= Ellen Frankel =

American writer

Ellen Frankel (born 1951) was the editor-in-chief of the Jewish Publication Society (JPS) from 1991 until 2009, and its CEO for ten years. She retired in 2009 to pursue her own writing and scholarly projects, as JPS's first editor emerita.

==Biography==
Frankel received her B.A. from the University of Michigan in 1973 and her Ph.D. in Comparative Literature from Princeton University in 1978.

Frankel has traveled widely as a storyteller and lecturer, speaking to synagogues, summer study institutes, Hillels, Jewish women's groups, JCCs, museums, schools, retirement communities, and radio audiences. Among the programs she presents are Reading the Torah through a Woman's Eyes; The Evil Eye, Hamsas and Other Jewish Superstitions; Jewish Tales of Love and Romance; Jewish Ethics through Jewish Tales; From Spark to Fire: How Jewish Books Are Born; The History of Jewish Publishing in America; and Writing a Jewish Children's Bible. She also lectures on her work as a librettist of operas and other musical works.

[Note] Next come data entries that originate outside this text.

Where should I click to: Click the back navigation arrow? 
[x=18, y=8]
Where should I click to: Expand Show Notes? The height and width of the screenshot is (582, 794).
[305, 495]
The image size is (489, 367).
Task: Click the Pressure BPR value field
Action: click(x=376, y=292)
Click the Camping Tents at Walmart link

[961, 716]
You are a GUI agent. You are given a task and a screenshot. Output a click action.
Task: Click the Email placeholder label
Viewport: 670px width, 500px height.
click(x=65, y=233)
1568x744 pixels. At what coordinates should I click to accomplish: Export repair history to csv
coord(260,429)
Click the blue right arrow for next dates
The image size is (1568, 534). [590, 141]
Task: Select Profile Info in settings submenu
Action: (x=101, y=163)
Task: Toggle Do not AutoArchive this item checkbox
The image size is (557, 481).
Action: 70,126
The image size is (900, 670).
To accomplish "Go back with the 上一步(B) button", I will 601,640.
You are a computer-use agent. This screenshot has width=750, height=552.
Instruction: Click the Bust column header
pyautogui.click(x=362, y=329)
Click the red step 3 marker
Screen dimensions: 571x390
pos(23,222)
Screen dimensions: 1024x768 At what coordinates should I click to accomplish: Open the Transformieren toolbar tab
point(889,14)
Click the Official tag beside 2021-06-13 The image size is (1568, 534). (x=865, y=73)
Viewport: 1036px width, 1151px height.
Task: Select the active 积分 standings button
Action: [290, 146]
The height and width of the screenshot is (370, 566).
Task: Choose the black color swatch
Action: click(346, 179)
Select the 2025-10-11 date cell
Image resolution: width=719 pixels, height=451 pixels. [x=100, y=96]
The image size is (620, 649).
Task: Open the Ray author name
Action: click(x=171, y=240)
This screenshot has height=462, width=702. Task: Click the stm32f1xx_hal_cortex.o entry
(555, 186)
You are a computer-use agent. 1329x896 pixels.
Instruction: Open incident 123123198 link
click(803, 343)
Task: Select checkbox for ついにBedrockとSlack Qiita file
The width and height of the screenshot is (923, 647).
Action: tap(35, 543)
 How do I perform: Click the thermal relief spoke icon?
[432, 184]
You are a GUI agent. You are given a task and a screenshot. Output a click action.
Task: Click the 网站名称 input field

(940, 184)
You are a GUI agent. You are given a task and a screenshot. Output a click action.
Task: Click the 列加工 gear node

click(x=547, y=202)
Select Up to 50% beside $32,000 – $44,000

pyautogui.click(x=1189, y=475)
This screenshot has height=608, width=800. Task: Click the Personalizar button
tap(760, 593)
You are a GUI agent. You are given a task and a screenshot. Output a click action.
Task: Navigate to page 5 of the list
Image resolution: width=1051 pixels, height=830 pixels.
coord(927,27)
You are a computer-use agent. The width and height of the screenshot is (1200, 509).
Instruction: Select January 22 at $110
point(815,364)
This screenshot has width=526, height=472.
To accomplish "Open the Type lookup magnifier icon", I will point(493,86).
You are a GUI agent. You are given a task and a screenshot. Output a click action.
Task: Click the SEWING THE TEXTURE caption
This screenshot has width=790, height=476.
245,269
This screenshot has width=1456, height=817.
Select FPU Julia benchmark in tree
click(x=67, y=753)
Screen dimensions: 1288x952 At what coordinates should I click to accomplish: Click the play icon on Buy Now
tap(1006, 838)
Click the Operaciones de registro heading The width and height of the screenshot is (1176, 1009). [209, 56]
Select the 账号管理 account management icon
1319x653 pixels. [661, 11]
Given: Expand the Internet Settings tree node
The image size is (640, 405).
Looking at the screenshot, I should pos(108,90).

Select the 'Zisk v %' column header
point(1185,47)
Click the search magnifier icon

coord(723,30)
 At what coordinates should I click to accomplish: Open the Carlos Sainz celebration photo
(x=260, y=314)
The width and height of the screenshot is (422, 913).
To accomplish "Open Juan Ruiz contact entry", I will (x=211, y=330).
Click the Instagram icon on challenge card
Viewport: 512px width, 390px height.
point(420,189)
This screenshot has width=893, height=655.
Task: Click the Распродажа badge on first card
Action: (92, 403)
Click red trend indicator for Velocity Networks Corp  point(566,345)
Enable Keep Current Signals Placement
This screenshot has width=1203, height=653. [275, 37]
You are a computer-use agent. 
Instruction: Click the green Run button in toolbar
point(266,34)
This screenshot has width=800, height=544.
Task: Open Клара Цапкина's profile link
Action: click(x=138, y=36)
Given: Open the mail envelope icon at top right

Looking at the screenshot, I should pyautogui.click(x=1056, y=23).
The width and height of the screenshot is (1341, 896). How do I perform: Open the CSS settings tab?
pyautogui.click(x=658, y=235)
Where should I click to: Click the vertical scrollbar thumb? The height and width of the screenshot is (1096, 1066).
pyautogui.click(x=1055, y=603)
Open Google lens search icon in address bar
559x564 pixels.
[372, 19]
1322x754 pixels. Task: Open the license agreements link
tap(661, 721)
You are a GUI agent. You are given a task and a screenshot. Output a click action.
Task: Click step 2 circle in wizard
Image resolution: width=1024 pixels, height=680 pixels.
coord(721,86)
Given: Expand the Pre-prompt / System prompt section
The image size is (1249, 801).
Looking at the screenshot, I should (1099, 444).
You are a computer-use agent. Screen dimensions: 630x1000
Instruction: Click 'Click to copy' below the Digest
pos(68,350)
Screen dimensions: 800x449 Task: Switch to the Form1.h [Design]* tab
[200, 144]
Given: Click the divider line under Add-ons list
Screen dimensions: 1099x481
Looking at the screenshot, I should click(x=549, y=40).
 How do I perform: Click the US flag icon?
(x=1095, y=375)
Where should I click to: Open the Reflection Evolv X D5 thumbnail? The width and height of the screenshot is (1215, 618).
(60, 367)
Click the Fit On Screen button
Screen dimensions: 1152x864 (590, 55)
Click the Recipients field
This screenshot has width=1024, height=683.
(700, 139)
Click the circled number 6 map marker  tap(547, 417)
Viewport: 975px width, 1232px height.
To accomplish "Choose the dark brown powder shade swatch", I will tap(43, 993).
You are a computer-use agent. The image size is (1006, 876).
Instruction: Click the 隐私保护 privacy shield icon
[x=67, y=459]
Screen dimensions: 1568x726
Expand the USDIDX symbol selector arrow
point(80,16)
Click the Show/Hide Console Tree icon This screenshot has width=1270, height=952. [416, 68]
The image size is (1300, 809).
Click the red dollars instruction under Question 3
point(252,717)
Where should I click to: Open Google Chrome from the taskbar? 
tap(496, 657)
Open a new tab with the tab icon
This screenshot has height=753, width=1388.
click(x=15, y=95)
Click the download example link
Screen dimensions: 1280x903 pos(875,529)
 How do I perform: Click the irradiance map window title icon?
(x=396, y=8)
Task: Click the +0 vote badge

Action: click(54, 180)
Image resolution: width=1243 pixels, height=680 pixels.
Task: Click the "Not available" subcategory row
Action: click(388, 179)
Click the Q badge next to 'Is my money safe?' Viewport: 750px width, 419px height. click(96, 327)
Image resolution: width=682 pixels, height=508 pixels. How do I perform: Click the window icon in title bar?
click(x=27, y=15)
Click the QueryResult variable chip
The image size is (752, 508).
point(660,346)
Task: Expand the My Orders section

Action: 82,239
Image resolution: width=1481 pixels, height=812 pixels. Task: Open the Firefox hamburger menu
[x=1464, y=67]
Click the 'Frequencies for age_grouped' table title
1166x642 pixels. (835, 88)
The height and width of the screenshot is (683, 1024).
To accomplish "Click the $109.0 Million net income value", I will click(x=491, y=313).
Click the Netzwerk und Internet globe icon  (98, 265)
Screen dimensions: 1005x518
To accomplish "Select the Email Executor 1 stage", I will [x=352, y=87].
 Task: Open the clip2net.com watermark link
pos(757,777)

A scholar of Jewish folklore, Frankel has published The Classic Tales: 4000 Years of Jewish Lore, a collection of 300 traditional Jewish tales; and The Encyclopedia of Jewish Symbols, co-authored with artist Betsy Teutsch. She is also the author of The Five Books of Miriam: A Woman's Commentary on the Torah, published in an Israeli Hebrew edition as Midrash Miriam. She is the editor of The Jewish Spirit: A Celebration in Stories and Art, and contributing author to the ten-volume series, My People’s Prayerbook. She is also the author of The Illustrated Hebrew Bible, and the JPS Illustrated Children’s Bible.

In 2022-23, Frankel penned a three-book series called “The Jerusalem Mysteries”: The Deadly Scrolls, The Hyena Murders, and The Passover Protocols. Frankel has published two books for young people - Choosing To Be Chosen, a collection of stories for Jewish pre-teens, and a sequel, Tell It Like It Is: Tough Choices for Today’s Teens, which she co-authored with her teenage daughter.

Frankel has also written libretti for three choral pieces composed by Andrea Clearfield: Mothers of Moses, The Golem Psalms, and Beyond the Binary, celebrating the centennial of the publication of Karel Capek’s science fiction classic, R.U.R. She is the librettist for two operas: Slaying the Dragon, with music by Michael Ching, based on the book, Not By the Sword by Kathryn Watterson; and The Triangle Fire, with composer Leonard Lehrman, based on the 1911 Triangle Shirtwaist Factory Fire in New York.

Frankel received the Myrtle Wreath Award from Hadassah in February 2000, the Bernard Reisman Professional Excellence Award from Brandeis University in May 2009 and the National Jewish Book Award in the Illustrated Children's Book category for The JPS Illustrated Children's Bible in 2009. In 2023, Frankel received the National Jewish Book Council’s Mentorship Award.